----- Materials provided -----
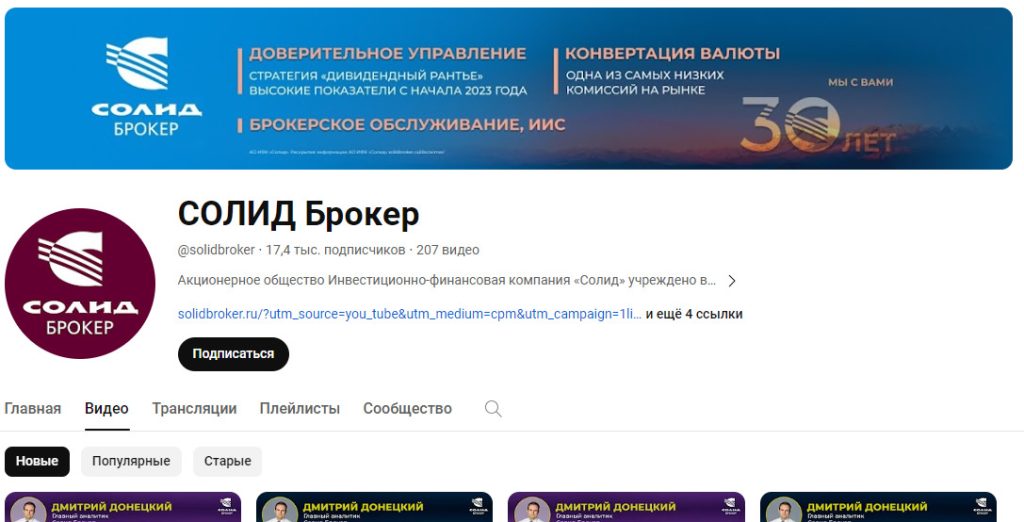
Task: Select the Новые sort chip
Action: [37, 461]
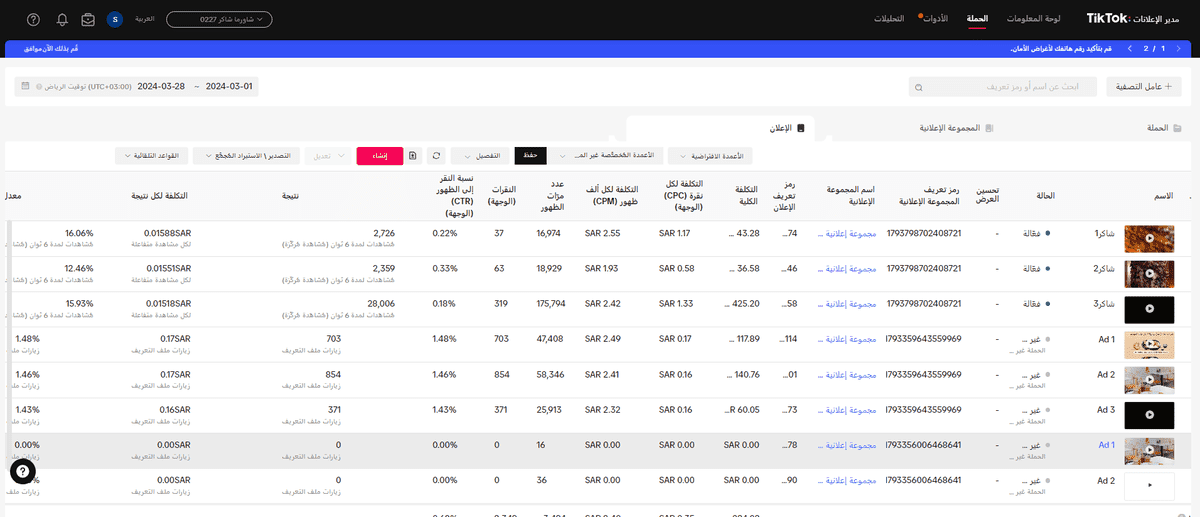This screenshot has width=1200, height=517.
Task: Open the help question mark icon in top bar
Action: point(34,20)
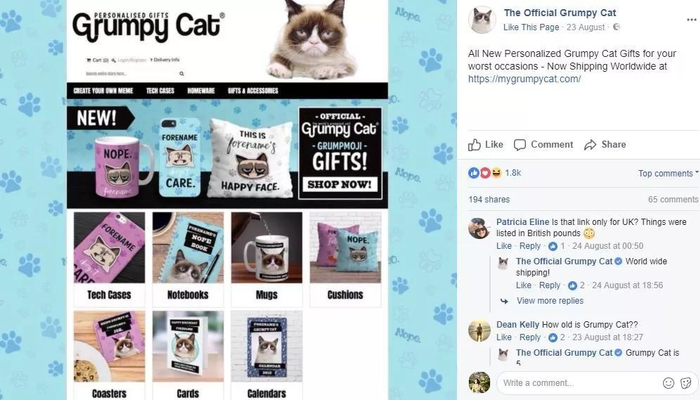Open the mygrumpycat.com link
700x400 pixels.
coord(525,79)
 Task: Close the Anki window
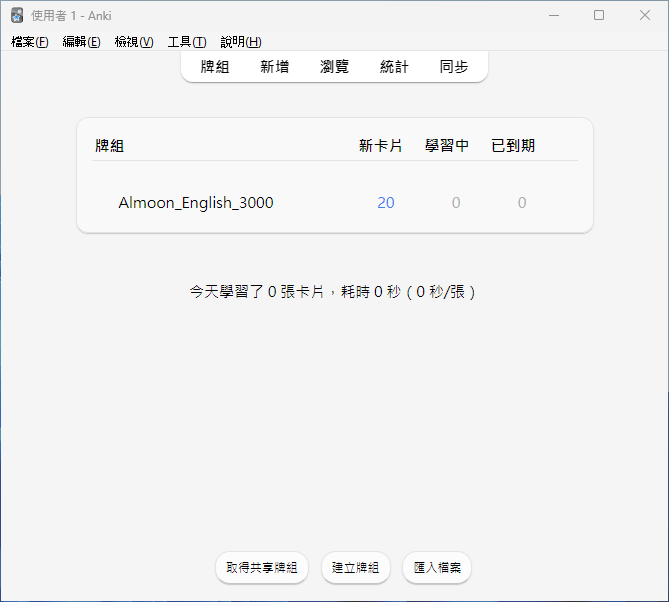[x=645, y=15]
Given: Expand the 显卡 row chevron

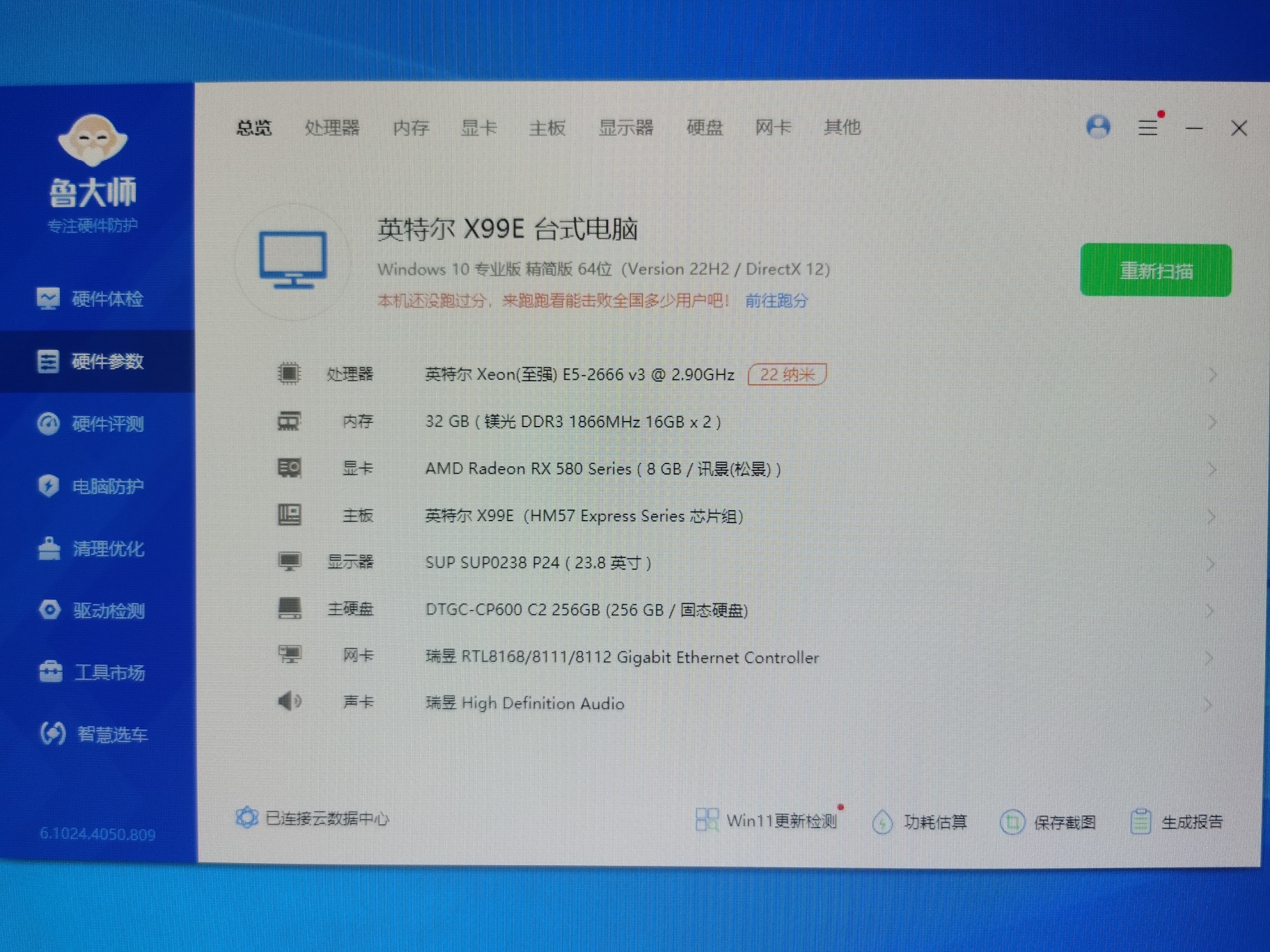Looking at the screenshot, I should [1212, 470].
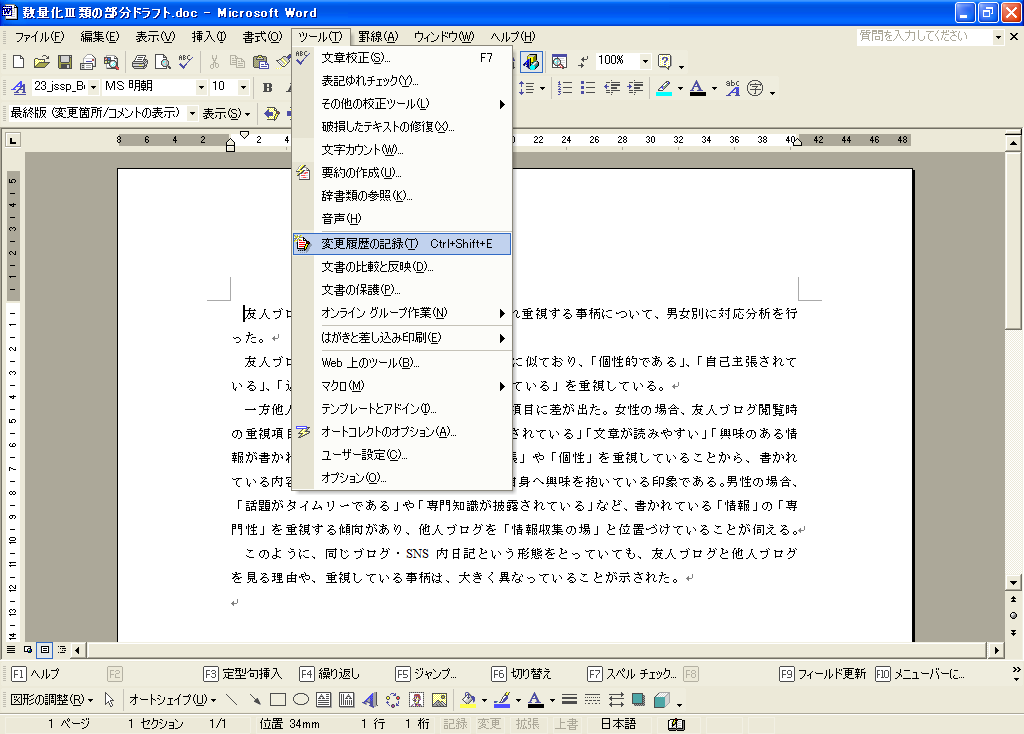Choose オプション from the Tools menu
The image size is (1024, 734).
(x=353, y=479)
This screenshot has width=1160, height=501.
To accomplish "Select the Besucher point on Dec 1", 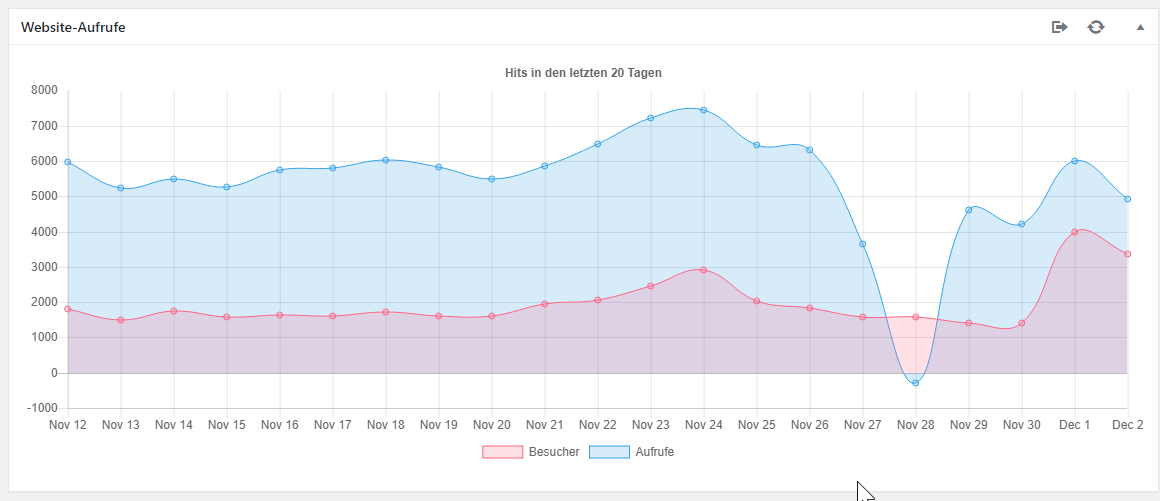I will point(1074,232).
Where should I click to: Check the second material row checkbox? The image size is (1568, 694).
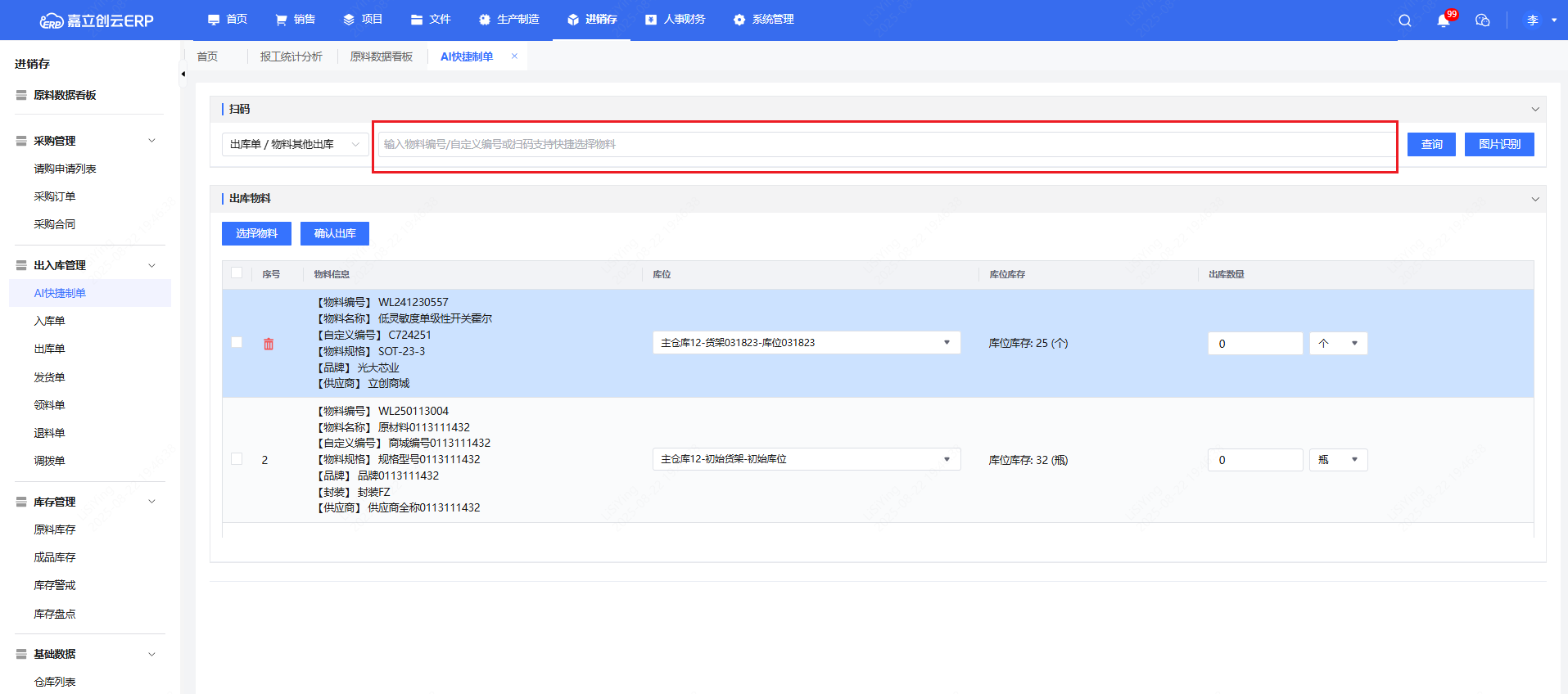[x=237, y=459]
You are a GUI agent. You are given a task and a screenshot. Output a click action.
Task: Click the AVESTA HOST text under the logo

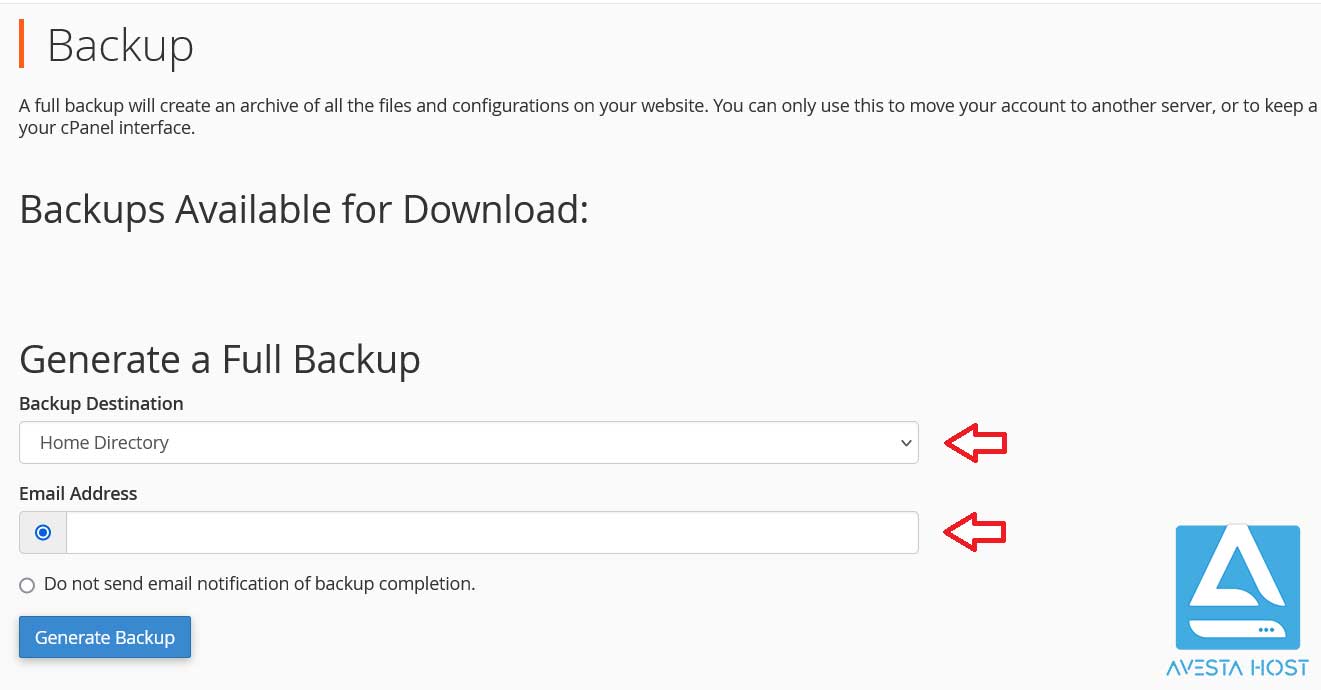click(1238, 668)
-----
Nothing but the lines from the one holding "Where should I" through the final line of the entries should be retyped, exactly as they stand and without pictures.

> _Task solution_:
Where should I click to: Check the second material row checkbox? The image size is (1568, 694).
[x=237, y=459]
You are a GUI agent. You are given a task and a screenshot. Output a click action.
Task: Click the AVESTA HOST text under the logo

click(1238, 668)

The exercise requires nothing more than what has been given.